§ Selected excerpt
= = = =
4. Discussion and Conclusion

Extensive efforts have been spent combining DOT with other high spatial resolution anatomical imaging modalities. With such an approach, the location and size of the lesion are determined from the high resolution imaging modality and used as structural a priori to obtain more accurate functional parameters. The improved quantification or diagnostic value has been observed from hybrid systems such as combined optical and MRI, combined optical and X-ray Tomosynthesis and combined optical and ultrasound (Carpenter et al., 2007; Pogue et al., 2011; Fang et al., 2010; Zhu et al., 2010). However, the major weakness is that it loses its accuracy when the target is not visible on the anatomical image or the optical contrast does not correlate with anatomical contrast (Pogue et al., 2011). In contrast, PMI technique breaks through this limitation because the MR thermometry directly measures the temperature elevation caused by optical contrast. We have shown the feasibility of resolving optical contrast using MR thermometry in our previous exploratory work (Thayer et al., 2012). The work presented in this paper is our initial attempt to recover the quantitative value of the absorption inclusion.
= = = =
[Stored records]
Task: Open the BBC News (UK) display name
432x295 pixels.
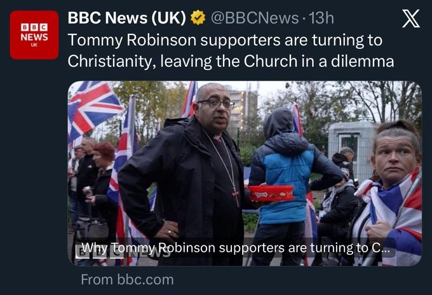Action: (127, 18)
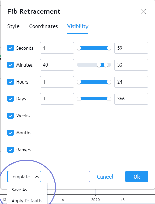
Task: Switch to the Style tab
Action: point(13,26)
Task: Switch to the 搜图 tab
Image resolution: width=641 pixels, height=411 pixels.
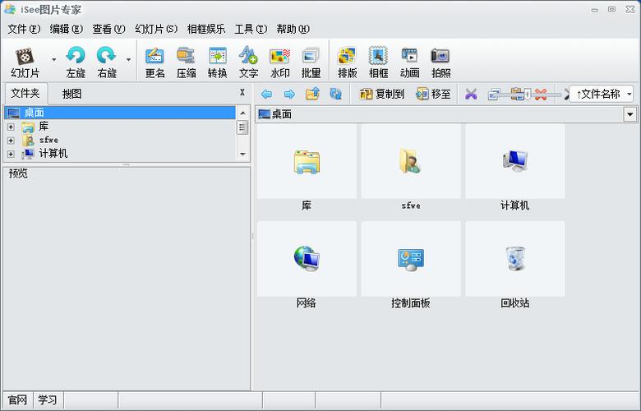Action: click(x=72, y=94)
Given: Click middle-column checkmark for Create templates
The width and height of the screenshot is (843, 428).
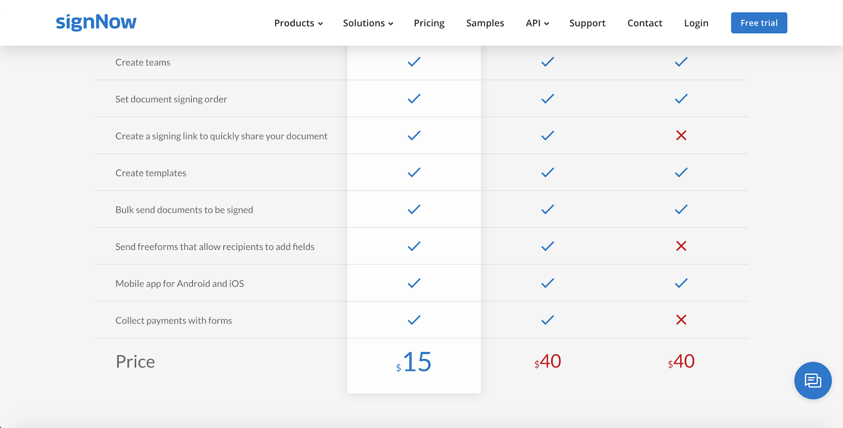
= = = =
§ Instructions to follow
Decide whether each statement agrees with the discussion section, answering yes or no and quoting the words of the section that decide it: (a) hybrid imaging approaches lose accuracy when the target cannot be seen on the anatomical image; (b) MR thermometry directly measures the size of the lesion; (c) this paper is the first to show that optical contrast can be resolved using MR thermometry. The records have no connection to the text.

§ Response area
(a) Yes: "it loses its accuracy when the target is not visible on the anatomical image"
(b) No: "the MR thermometry directly measures the temperature elevation caused by optical contrast"
(c) No: "We have shown the feasibility of resolving optical contrast using MR thermometry in our previous exploratory work (Thayer et al., 2012)"